The large number of experimental approaches, culture conditions, qualitative and quantitative methods, and in vitro and in vivo models employed so far to assess immune regulatory properties of multipotent mesenchymal stromal cells (MSC) has led to an excess of literature data that sometimes are poorly comparable, redundant, and even contradictory. Thus, quite paradoxically, the risk is that pre-clinical literature data may become eventually weak and scarcely useful for supporting experimentally specific MSC-based clinical trials. However, some data in this field appear more solid and reproducible and may be generally accepted to suggest reproducible immunological assays to quantify the differences in immune modulatory properties of MSCs produced according to Good Manufacturing Practice (GMP). The MSC Committee of the International Society of Cell Therapy (ISCT) released a statement paper in 2006 that established the minimal criteria characterizing human MSC, without focusing particularly on their immunological properties.
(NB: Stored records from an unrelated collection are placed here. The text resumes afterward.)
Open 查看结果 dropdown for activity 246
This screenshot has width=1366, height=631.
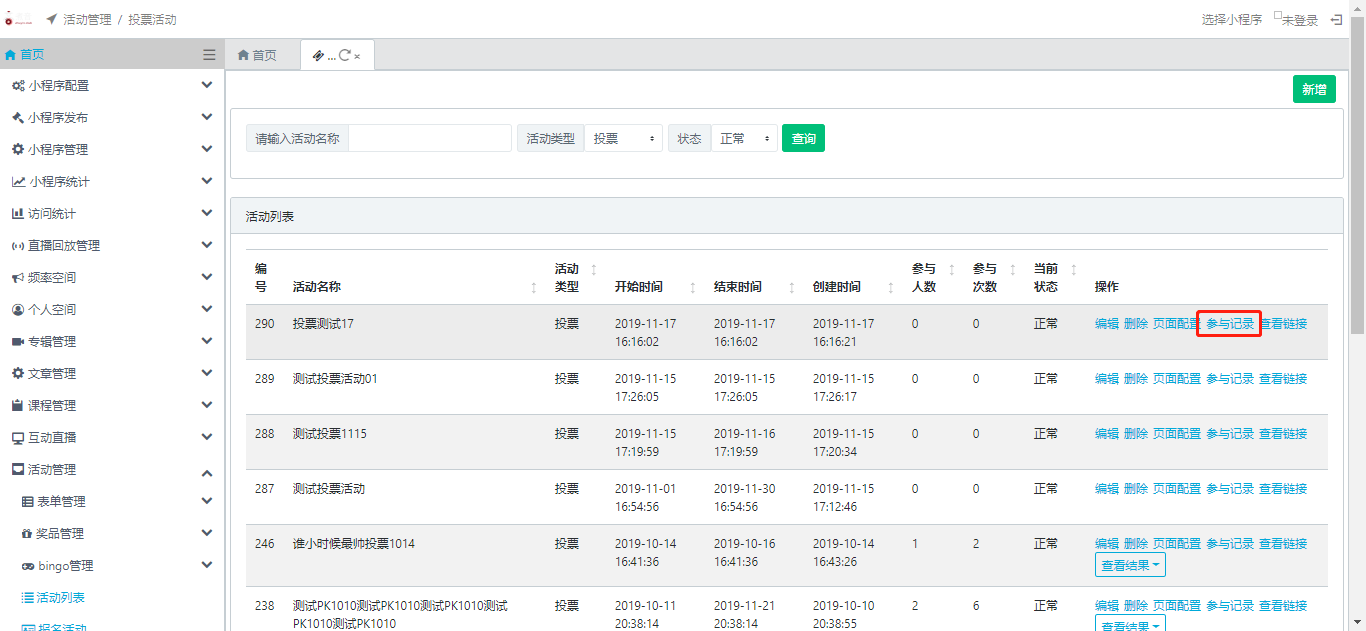pyautogui.click(x=1130, y=566)
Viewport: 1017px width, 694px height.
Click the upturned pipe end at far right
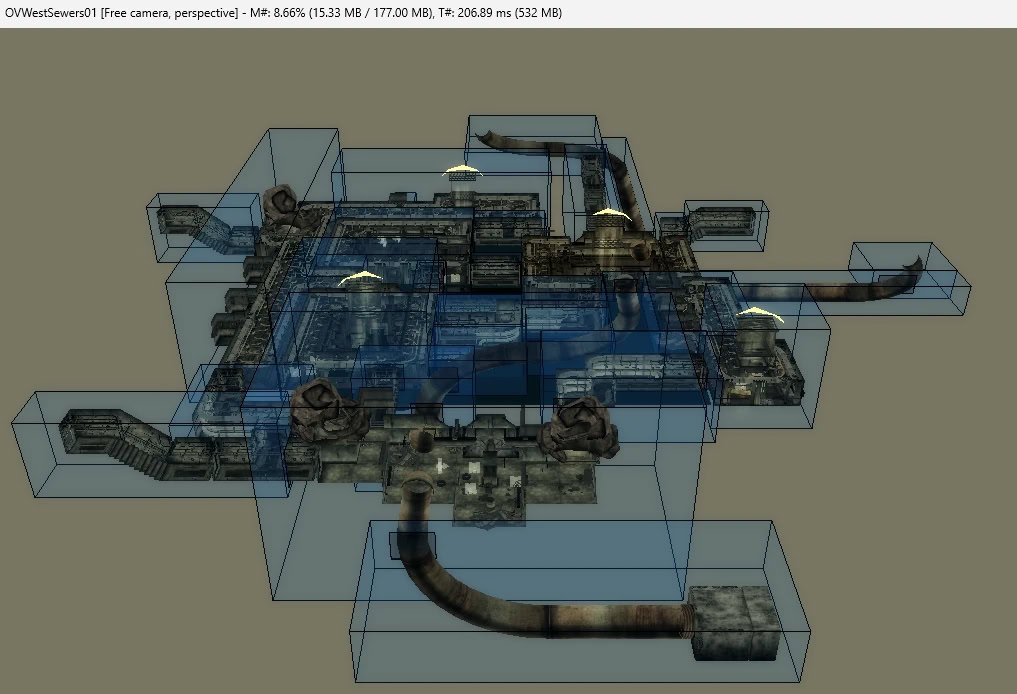pyautogui.click(x=908, y=272)
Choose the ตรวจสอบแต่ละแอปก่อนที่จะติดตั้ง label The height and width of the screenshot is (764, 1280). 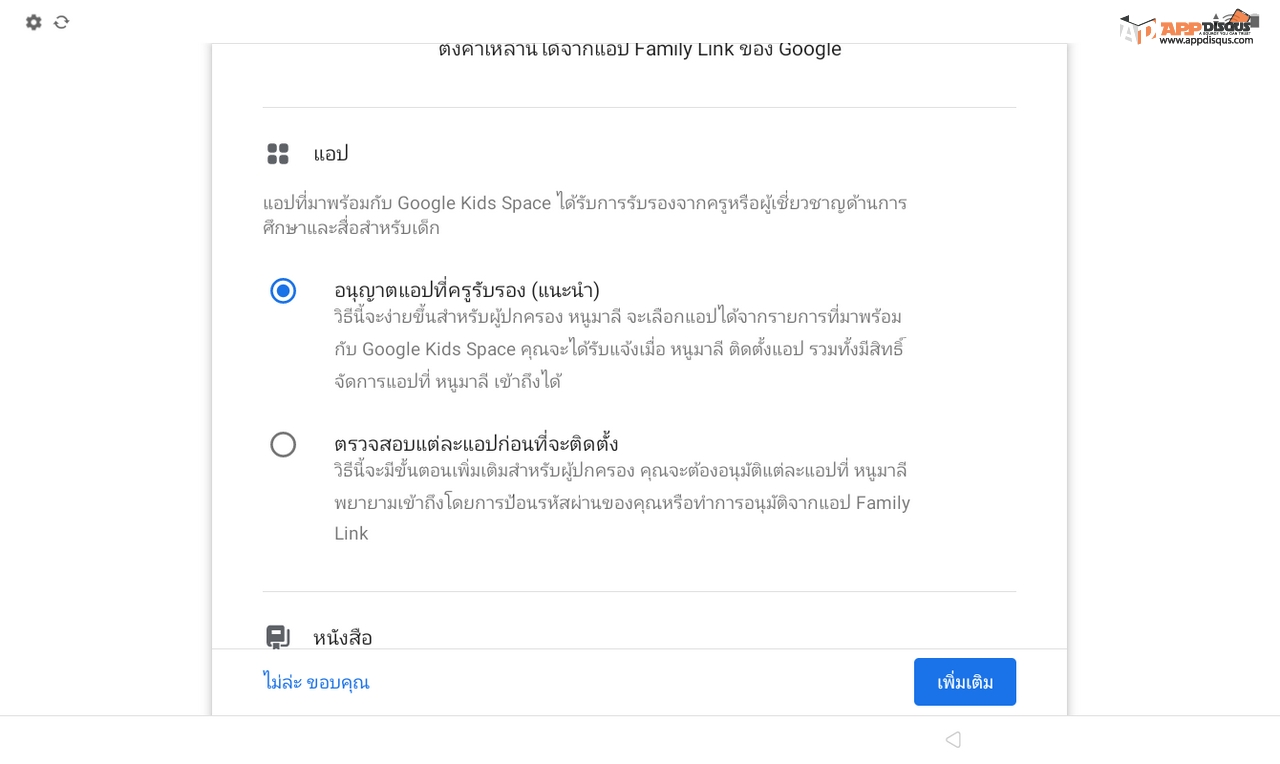pos(476,443)
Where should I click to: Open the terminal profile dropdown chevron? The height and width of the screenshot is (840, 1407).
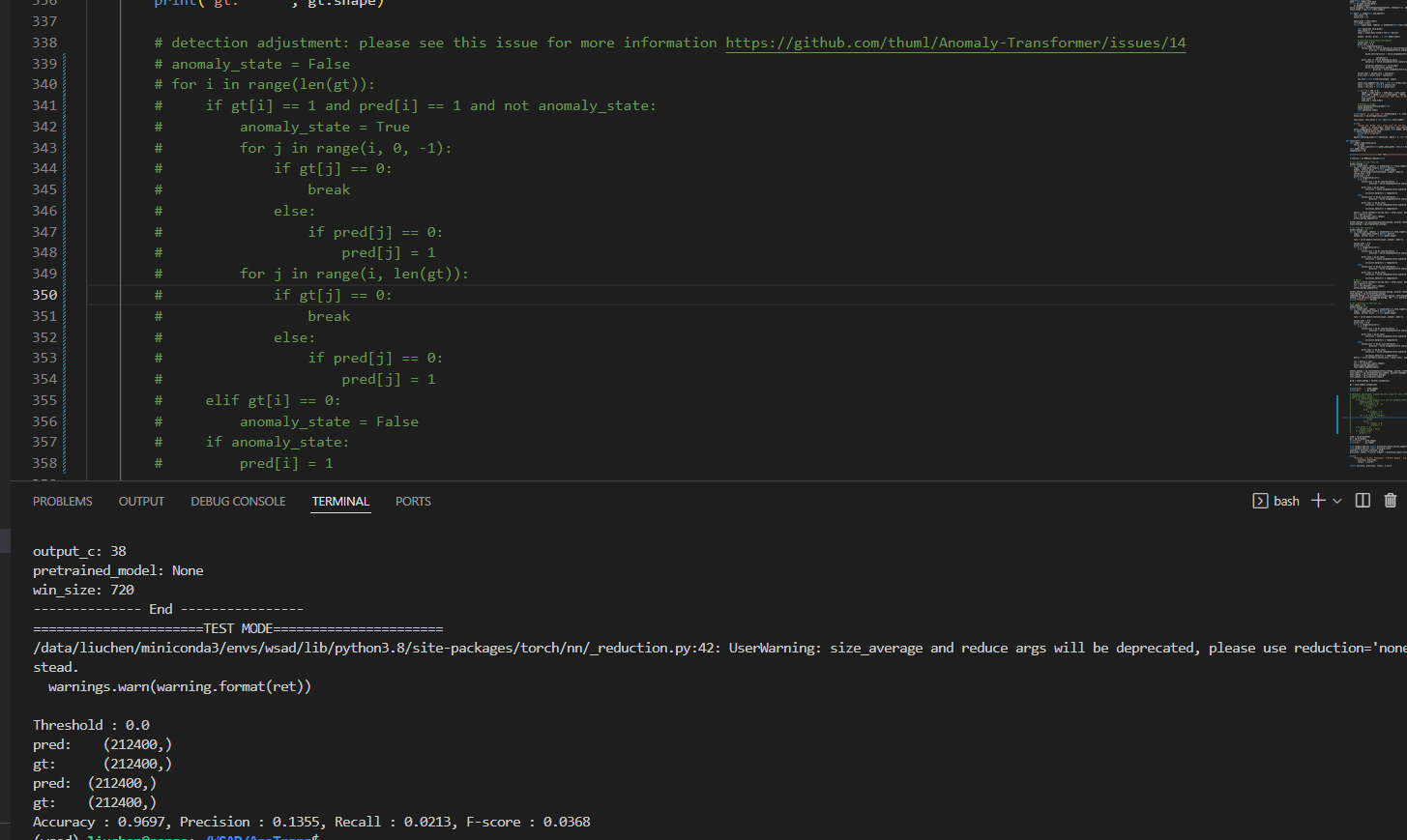(1338, 501)
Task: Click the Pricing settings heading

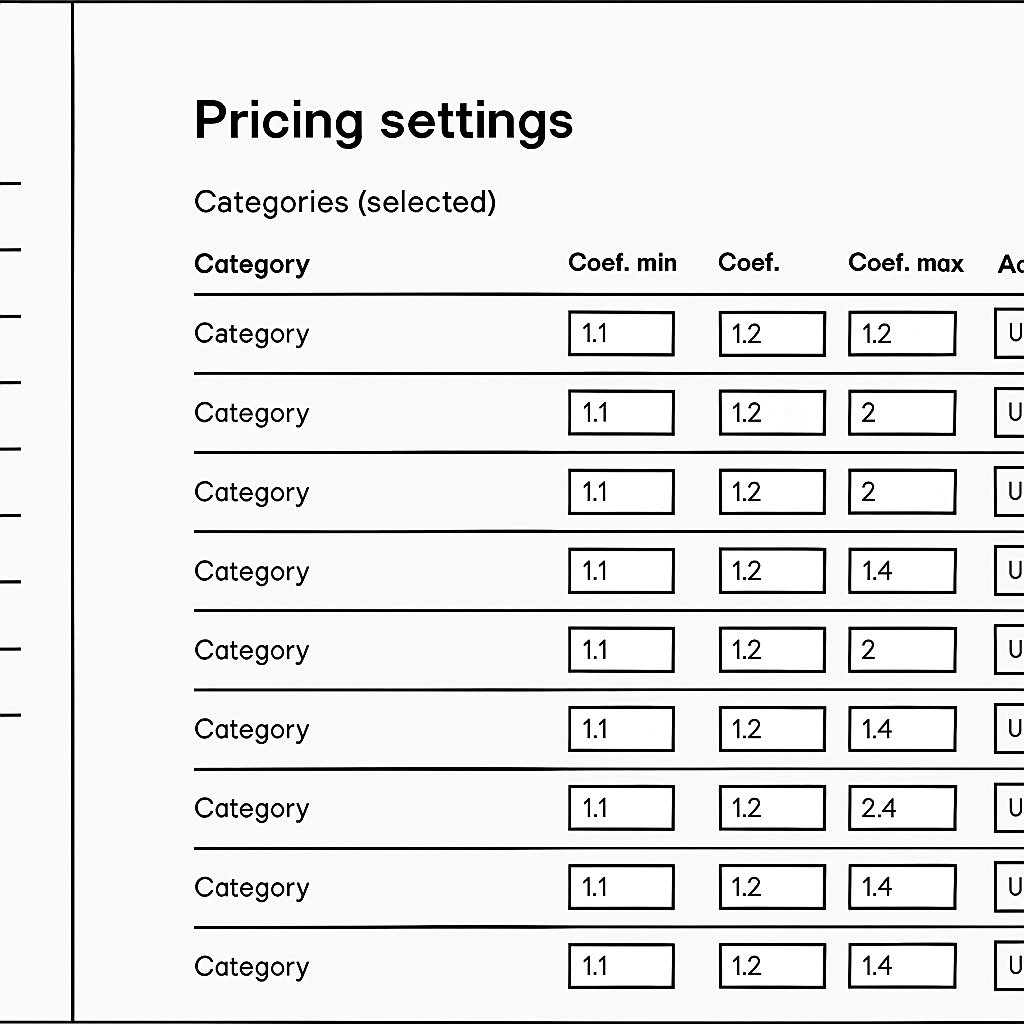Action: pos(385,121)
To consolidate the scientific research in this field, the MSC Committee of the ISCT is publishing a working proposal paper aimed at stimulating the general discussion about the need of shared guidelines for the immunological characterization of MSCs for clinical use: 1. A standard immune plasticity assay should be implemented by using IFN-γ ± TNF-α 2. Functional analysis of an expanded cell product may provide mechanistic insights on clinical response amongst patients 3. The use of purified responders would be widely practicable 4. Interrogating the IDO response as part of an in vitro licensing assay 5. Conclusions based on xenorecipient animal models should be drawn with caution 6. The prospective hypothesis-driven analysis of lymphocyte populations in patients groups treated with MSC should be encouraged 7. Clinical analysis should also include the monitoring of whether injected MSCs are the target of an immune response.